Gene microarray analysis  In the future, it is likely that analysis of multiple genes using microarray techniques will aid in the diagnosis of unknown primary cancers. Patterns of abnormal gene expression specific for several solid tumors have already been identified. However, the clinical applicability of these techniques in identifying primary sites in unknown primary cancers has not yet been validated.

TREATMENT AND PROGNOSIS  In patients with poorly differentiated neoplasms of unknown primary site, the ability to differentiate lymphoma from sarcoma, melanoma, germ cell tumors, or adenocarcinoma has important therapeutic implications.

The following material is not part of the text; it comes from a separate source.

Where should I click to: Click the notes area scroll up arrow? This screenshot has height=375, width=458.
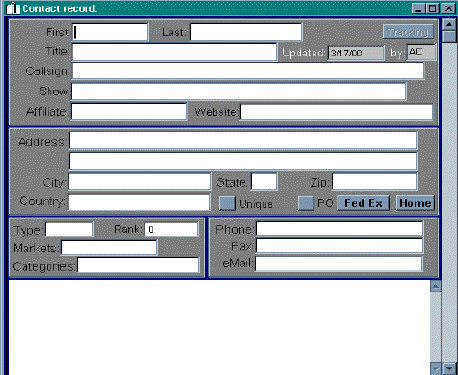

Lymphomas  Undifferentiated neoplasms that are identified as lymphoma respond well to the same combination chemotherapy regimens that are used for aggressive non-Hodgkin's lymphoma. This was illustrated in a report of 35 patients, all of whom presented with histologically unclassified neoplasms that expressed LCA (CD45) . Treatment with standard antilymphoma regimens resulted in an actuarial disease-free survival of 45 percent at 30 months. This outcome was similar to that for a group of concurrently treated patients with aggressive lymphoma and typical histology on light microscopy.

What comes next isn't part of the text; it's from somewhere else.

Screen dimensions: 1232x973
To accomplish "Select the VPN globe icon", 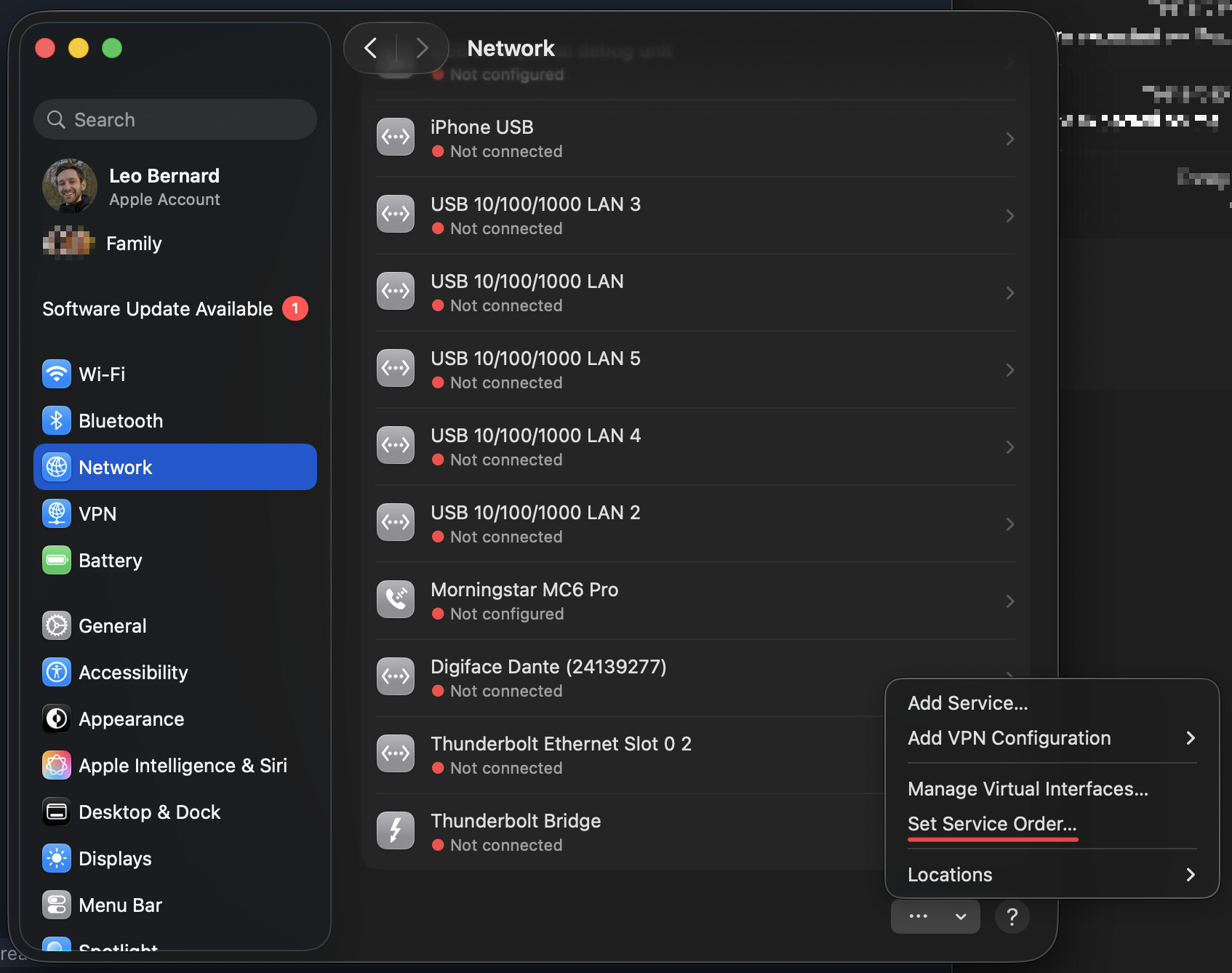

Germ cell tumors  The diagnosis of germ cell tumor based upon typical cytogenetic abnormalities also identifies patients with highly responsive neoplasms. In one series of 40 young patients presenting with poorly differentiated carcinoma or adenocarcinoma involving primarily midline structures or having elevated serum levels of the beta subunit of human chorionic gonadotropin (beta-hCG) or alpha fetoprotein (AFP), a specific diagnosis was suggested in 17 (42 percent) by cytogenetic study

  • Germ cell tumor 12
  • Melanoma  2
  • Lymphoma  1
  • Peripheral neuroepithelioma  1
  • Desmoplastic small cell tumor  1

In addition to often marked elevation in serum concentrations of beta-hCG and AFP, patients with germ cell tumors typically have some (but usually not all) of the following characteristics

  • Young age
  • Male gender
  • Predominant tumor location in the mediastinum or retroperitoneum
  • Presence of 12p chromosomal gain (isochromosome 12p) on molecular genetic analysis; among midline poorly differentiated neoplasms of unknown primary site, isochromosome 12p is present in 25 to 30 percent of cases, distinguishing them as germ cell tumors

Patients with cytogenetic abnormalities diagnostic of germ cell tumor had much better overall (75 versus 18 percent) and complete response rates (45 versus 0 percent) to cisplatin-based chemotherapy, compared with the other patients

Other  Limited data exist concerning the treatment of poorly differentiated neoplasms with a diagnosis other than lymphoma or germ cell tumor on the basis of immunohistochemical staining or cytogenetics. Treatment implications for adenocarcinoma and squamous cell carcinoma presenting as poorly differentiated neoplasms and diagnosed only by ultrastructural features are also unclear. These entities are discussed in detail elsewhere.